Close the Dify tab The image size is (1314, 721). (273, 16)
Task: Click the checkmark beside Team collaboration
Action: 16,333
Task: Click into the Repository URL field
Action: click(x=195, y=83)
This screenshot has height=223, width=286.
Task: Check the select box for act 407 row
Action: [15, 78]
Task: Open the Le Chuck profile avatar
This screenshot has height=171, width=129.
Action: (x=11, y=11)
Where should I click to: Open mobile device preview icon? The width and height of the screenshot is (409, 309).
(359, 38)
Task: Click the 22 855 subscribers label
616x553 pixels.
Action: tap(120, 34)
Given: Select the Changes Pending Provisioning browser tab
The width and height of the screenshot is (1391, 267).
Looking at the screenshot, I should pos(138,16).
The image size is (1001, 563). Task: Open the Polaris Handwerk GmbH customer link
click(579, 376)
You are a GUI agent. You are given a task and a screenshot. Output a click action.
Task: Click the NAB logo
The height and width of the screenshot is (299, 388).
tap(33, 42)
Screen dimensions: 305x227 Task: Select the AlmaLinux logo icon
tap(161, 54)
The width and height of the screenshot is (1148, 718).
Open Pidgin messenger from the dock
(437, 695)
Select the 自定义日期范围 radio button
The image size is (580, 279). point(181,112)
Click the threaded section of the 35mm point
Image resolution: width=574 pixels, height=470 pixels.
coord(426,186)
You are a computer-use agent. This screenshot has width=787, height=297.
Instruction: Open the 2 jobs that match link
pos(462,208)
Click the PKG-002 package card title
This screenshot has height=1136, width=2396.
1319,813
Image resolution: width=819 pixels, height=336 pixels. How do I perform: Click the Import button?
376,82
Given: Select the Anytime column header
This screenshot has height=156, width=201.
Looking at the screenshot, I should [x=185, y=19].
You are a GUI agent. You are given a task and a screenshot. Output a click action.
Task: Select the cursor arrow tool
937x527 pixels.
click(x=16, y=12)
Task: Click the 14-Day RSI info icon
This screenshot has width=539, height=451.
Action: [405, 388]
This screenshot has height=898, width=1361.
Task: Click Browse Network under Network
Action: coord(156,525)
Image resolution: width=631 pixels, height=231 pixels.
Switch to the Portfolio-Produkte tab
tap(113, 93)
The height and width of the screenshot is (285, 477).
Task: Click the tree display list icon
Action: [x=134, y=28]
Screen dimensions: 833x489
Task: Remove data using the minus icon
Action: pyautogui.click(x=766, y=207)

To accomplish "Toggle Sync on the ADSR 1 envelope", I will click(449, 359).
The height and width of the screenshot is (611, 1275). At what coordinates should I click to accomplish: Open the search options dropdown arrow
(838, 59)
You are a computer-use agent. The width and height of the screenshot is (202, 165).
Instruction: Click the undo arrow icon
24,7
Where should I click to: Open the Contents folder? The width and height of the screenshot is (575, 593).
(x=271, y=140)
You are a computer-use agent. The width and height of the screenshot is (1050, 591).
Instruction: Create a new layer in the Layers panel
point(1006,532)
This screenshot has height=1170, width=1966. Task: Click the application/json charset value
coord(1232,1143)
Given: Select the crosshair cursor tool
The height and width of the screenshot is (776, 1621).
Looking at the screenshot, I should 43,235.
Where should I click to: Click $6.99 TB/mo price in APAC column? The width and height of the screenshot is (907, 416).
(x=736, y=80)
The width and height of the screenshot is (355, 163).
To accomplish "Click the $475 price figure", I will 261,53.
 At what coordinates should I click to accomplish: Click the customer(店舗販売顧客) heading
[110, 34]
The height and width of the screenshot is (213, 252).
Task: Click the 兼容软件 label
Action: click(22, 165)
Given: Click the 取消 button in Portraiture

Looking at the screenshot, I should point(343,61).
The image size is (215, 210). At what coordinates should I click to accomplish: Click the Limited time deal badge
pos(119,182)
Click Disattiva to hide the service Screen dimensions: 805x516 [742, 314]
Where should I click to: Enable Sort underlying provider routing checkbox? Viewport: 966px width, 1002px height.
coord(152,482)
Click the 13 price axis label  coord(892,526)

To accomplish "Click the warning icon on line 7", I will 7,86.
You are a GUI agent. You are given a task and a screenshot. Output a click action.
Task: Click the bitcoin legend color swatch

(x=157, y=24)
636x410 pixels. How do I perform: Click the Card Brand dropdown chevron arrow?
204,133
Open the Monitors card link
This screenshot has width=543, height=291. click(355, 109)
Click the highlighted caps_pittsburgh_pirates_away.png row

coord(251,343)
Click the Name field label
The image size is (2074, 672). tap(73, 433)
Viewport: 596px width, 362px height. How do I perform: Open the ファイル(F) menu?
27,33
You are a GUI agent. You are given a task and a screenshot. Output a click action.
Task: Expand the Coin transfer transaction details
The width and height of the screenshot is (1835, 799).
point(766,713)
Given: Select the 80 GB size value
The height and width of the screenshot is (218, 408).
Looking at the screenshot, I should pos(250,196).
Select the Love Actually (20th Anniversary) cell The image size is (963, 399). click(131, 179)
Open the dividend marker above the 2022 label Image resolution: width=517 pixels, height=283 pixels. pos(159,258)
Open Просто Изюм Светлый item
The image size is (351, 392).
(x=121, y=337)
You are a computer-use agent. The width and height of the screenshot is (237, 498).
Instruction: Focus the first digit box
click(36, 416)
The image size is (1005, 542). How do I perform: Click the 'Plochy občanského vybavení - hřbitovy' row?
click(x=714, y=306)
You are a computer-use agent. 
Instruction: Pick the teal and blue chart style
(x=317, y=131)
________________
» EXERCISE: The whole set of records needs to be written out exactly.

» TASK RESULT:
Close the Dify tab The image size is (1314, 721). (273, 16)
Task: Click the checkmark beside Team collaboration
Action: 16,333
Task: Click into the Repository URL field
Action: click(x=195, y=83)
This screenshot has height=223, width=286.
Task: Check the select box for act 407 row
Action: [15, 78]
Task: Open the Le Chuck profile avatar
This screenshot has height=171, width=129.
Action: (x=11, y=11)
Where should I click to: Open mobile device preview icon? The width and height of the screenshot is (409, 309).
(359, 38)
Task: Click the 22 855 subscribers label
616x553 pixels.
Action: tap(120, 34)
Given: Select the Changes Pending Provisioning browser tab
The width and height of the screenshot is (1391, 267).
Looking at the screenshot, I should pos(138,16).
The image size is (1001, 563). Task: Open the Polaris Handwerk GmbH customer link
click(579, 376)
You are a GUI agent. You are given a task and a screenshot. Output a click action.
Task: Click the NAB logo
The height and width of the screenshot is (299, 388).
tap(33, 42)
Screen dimensions: 305x227 Task: Select the AlmaLinux logo icon
tap(161, 54)
The width and height of the screenshot is (1148, 718).
Open Pidgin messenger from the dock
(437, 695)
Select the 自定义日期范围 radio button
The image size is (580, 279). point(181,112)
Click the threaded section of the 35mm point
Image resolution: width=574 pixels, height=470 pixels.
coord(426,186)
You are a computer-use agent. This screenshot has width=787, height=297.
Instruction: Open the 2 jobs that match link
pos(462,208)
Click the PKG-002 package card title
This screenshot has height=1136, width=2396.
1319,813
Image resolution: width=819 pixels, height=336 pixels. How do I perform: Click the Import button?
376,82
Given: Select the Anytime column header
This screenshot has height=156, width=201.
Looking at the screenshot, I should [x=185, y=19].
You are a GUI agent. You are given a task and a screenshot. Output a click action.
Task: Select the cursor arrow tool
937x527 pixels.
click(x=16, y=12)
Task: Click the 14-Day RSI info icon
This screenshot has width=539, height=451.
Action: [405, 388]
This screenshot has height=898, width=1361.
Task: Click Browse Network under Network
Action: coord(156,525)
Image resolution: width=631 pixels, height=231 pixels.
Switch to the Portfolio-Produkte tab
tap(113, 93)
The height and width of the screenshot is (285, 477).
Task: Click the tree display list icon
Action: [x=134, y=28]
Screen dimensions: 833x489
Task: Remove data using the minus icon
Action: pyautogui.click(x=766, y=207)

To accomplish "Toggle Sync on the ADSR 1 envelope", I will click(449, 359).
The height and width of the screenshot is (611, 1275). At what coordinates should I click to accomplish: Open the search options dropdown arrow
(838, 59)
You are a computer-use agent. The width and height of the screenshot is (202, 165).
Instruction: Click the undo arrow icon
24,7
Where should I click to: Open the Contents folder? The width and height of the screenshot is (575, 593).
(x=271, y=140)
You are a computer-use agent. The width and height of the screenshot is (1050, 591).
Instruction: Create a new layer in the Layers panel
point(1006,532)
This screenshot has height=1170, width=1966. Task: Click the application/json charset value
coord(1232,1143)
Given: Select the crosshair cursor tool
The height and width of the screenshot is (776, 1621).
Looking at the screenshot, I should 43,235.
Where should I click to: Click $6.99 TB/mo price in APAC column? The width and height of the screenshot is (907, 416).
(x=736, y=80)
The width and height of the screenshot is (355, 163).
To accomplish "Click the $475 price figure", I will 261,53.
 At what coordinates should I click to accomplish: Click the customer(店舗販売顧客) heading
[110, 34]
The height and width of the screenshot is (213, 252).
Task: Click the 兼容软件 label
Action: click(22, 165)
Given: Click the 取消 button in Portraiture

Looking at the screenshot, I should point(343,61).
The image size is (215, 210). At what coordinates should I click to accomplish: Click the Limited time deal badge
pos(119,182)
Click Disattiva to hide the service Screen dimensions: 805x516 [742, 314]
Where should I click to: Enable Sort underlying provider routing checkbox? Viewport: 966px width, 1002px height.
coord(152,482)
Click the 13 price axis label  coord(892,526)

To accomplish "Click the warning icon on line 7", I will 7,86.
You are a GUI agent. You are given a task and a screenshot. Output a click action.
Task: Click the bitcoin legend color swatch

(x=157, y=24)
636x410 pixels. How do I perform: Click the Card Brand dropdown chevron arrow?
204,133
Open the Monitors card link
This screenshot has width=543, height=291. click(355, 109)
Click the highlighted caps_pittsburgh_pirates_away.png row

coord(251,343)
Click the Name field label
The image size is (2074, 672). tap(73, 433)
Viewport: 596px width, 362px height. How do I perform: Open the ファイル(F) menu?
27,33
You are a GUI agent. You are given a task and a screenshot. Output a click action.
Task: Expand the Coin transfer transaction details
The width and height of the screenshot is (1835, 799).
point(766,713)
Given: Select the 80 GB size value
The height and width of the screenshot is (218, 408).
Looking at the screenshot, I should pos(250,196).
Select the Love Actually (20th Anniversary) cell The image size is (963, 399). click(131, 179)
Open the dividend marker above the 2022 label Image resolution: width=517 pixels, height=283 pixels. pos(159,258)
Open Просто Изюм Светлый item
The image size is (351, 392).
(x=121, y=337)
You are a computer-use agent. The width and height of the screenshot is (237, 498).
Instruction: Focus the first digit box
click(36, 416)
The image size is (1005, 542). How do I perform: Click the 'Plochy občanského vybavení - hřbitovy' row?
click(x=714, y=306)
You are a computer-use agent. 
Instruction: Pick the teal and blue chart style
(x=317, y=131)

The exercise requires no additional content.